Le Mali et l'armée française sont en désaccord suite à une opération de Barkhane menant à la mort de quinze djihadistes. Mais selon les terroristes, les victimes du raid étaient en vérité des otages maliens détenus depuis des mois.

Certaines sources affirment que les terroristes tués étaient en réalité des soldats maliens otages.
Certaines sources affirment que les terroristes tués étaient en réalité des soldats maliens otages. © AFP / Handout / ECPAD

Il y a une quinzaine de jours, l'armée française annonçait avoir mené, avec succès, une opération dans le Nord du Mali, dans la région d'Abeïbara, contre un groupe terroriste. Une opération aérienne et terrestre menée dans la nuit du 23 au 24 octobre dernier qui s'était soldée par la neutralisation de 15 terroristes (tués ou capturés, selon l'armée) appartenant au groupe Ansar Eddine. 

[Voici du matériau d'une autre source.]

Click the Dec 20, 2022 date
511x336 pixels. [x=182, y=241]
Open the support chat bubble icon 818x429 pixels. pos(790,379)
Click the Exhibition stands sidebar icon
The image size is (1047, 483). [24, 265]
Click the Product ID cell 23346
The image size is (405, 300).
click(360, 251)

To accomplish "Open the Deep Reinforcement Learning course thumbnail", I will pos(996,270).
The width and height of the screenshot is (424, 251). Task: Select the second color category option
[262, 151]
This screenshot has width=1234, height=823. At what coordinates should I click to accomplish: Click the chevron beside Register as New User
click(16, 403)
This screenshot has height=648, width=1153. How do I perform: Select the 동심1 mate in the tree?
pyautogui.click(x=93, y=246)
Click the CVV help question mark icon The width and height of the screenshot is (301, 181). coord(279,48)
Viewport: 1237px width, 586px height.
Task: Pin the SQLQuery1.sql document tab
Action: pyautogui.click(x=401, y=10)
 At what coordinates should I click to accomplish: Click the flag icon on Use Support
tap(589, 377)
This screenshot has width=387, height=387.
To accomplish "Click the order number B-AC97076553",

Sauf que l'organisation djihadiste dirigée par Iyad Ag Ghali, le GSIM, affirme, elle, que ce sont ses otages, des soldats maliens, qui ont été tués. Une information confirmée par les autorités de Bamako, mais pas côté français.

c'est donc un vrai dialogue de sourds qui s'est engagé entre la France et le Mali après la controverse lancée par les terroristes. Le GSIM affirme que les victimes tuées dans le raid mené par les soldats de Barkhane sont en réalité 11 soldats maliens et onze combattants, des soldats capturés ces 16 derniers mois par le groupe terroriste.

Des soldats qui auraient fait défection

D'autres sources, citées par l'agence de presse Reuters, parlent de militaires qui auraient fait défection pour rejoindre les djihadistes. Pour   l'état-major français des armées, c'est tout bonnement de la manipulation. Mais depuis, le ministre malien de la défense a confirmé la mort de soldats maliens détenus par  des terroriste. Tiéna Coulibaly s'est même entretenu avec l'ambassadrice de France au Mali ; les deux parties ont convenu d'améliorer leur communication, afin d'éviter un tel événement dans le futur.

Impossible d'en savoir plus aujourd'hui, l'état-major français des armées maintient qu'en amont, il y a eu un travail précis de renseignement et que 15 terroristes ont bien été mis hors de combat.

En revanche, selon l'état-major, aucune présence de militaires maliens n'avait été détectée avant l'opération.